[systemd-devel] [PATCH] loopback setup in unprivileged containers

Stéphane Graber stephane.graber at canonical.com
Sun Dec 28 09:18:58 PST 2014 

On Sun, Dec 28, 2014 at 01:48:23PM +0100, Tom Gundersen wrote:
> Hi Martin,
> 
> On Sat, Dec 27, 2014 at 7:27 PM, Martin Pitt <martin.pitt at ubuntu.com> wrote:
> > I'm forwarding a patch for the loopback setup from Stéphane. I already
> > pushed one part of it as http://cgit.freedesktop.org/systemd/systemd/commit/?id=58a489c
> > which is trivial and obvious, but the other part isn't.
> 
> Thanks for that fix!
> 
> I had a look at this code again, and it turns out that the whole
> address checking is not really needed any longer, and can be
> simplified quite a bit. I'd like to push the attached patch if no one
> objects.
> 
> > Stéphane Graber <stgraber at ubuntu.com> wrote:
> >> Attached is a pretty simple patch/workaround to fix the massive CPU
> >> usage of systemd in unprivileged containers.
> >>
> >> LXC provides each containers with an already-UP loopback device. systemd
> >> will attempt to bring it up regardless of its current state and doing so
> >> gets it into a broken codepath somewhere deep in the netlink handling
> >> code of systemd.
> 
> Hi Stéphane,
> 
> I was not able to reproduce this. Is it reproducable for you using
> nspawn? If not, could you point me to how to reproduce it with LXC, or
> even better give some more details about the failure you see "deep in
> the netlink handling"? Is it 100% reproducible, and are you able to
> get a backtrace? This really sounds like something we need to fix at
> its root.

Hi,

My host system doesn't have nspawn so I can't easily test it this way,
but it was my understanding that nspawn didn't support user namespaces
and uid/gid mappings which is what I'm working with here.

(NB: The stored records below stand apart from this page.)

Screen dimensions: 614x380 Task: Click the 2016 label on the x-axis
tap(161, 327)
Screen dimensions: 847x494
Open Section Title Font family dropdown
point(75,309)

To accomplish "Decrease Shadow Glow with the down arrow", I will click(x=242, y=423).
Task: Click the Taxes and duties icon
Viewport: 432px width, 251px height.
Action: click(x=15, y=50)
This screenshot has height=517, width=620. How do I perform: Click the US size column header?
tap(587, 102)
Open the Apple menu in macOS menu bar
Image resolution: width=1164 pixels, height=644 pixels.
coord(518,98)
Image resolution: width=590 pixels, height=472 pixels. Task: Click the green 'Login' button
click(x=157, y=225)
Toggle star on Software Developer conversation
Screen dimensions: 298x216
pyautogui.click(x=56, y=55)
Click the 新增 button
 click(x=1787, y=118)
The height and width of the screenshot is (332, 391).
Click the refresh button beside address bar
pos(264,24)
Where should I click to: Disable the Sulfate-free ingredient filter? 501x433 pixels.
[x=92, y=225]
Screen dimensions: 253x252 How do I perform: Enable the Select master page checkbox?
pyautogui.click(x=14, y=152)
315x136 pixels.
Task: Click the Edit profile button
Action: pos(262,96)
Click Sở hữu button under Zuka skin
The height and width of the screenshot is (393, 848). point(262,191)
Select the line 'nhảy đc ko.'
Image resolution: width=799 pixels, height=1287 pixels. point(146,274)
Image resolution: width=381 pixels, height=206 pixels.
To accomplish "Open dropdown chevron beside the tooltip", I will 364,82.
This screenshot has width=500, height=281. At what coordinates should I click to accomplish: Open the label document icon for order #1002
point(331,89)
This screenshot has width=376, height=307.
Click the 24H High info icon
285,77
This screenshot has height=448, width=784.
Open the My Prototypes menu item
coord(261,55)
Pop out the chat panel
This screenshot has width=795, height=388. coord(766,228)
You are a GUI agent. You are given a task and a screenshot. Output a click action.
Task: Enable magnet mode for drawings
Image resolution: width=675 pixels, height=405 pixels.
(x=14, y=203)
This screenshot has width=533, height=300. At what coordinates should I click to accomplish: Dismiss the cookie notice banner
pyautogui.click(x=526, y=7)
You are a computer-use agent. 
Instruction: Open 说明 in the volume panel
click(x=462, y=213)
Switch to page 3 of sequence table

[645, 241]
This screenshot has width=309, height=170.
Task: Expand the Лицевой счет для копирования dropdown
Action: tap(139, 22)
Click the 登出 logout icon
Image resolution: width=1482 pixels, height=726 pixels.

Now, as far as I could tell, the problem was when reading a response back
over netlink where I'd end up in an infinite recvmsg loop which would
eventually return once the timeout for the operation would be reached.


To reproduce, I'm using current LXC from git + a patch to make
cap-dropping work in unprivileged containers and combined with the current
git of lxcfs (which in turn depends on recent cgmanager).
So not a trivial setup to reproduce at this point...


I have however reverted to an unpatched systemd and traced the container
boot, so hopefully that'll give you a clue as to what's going on.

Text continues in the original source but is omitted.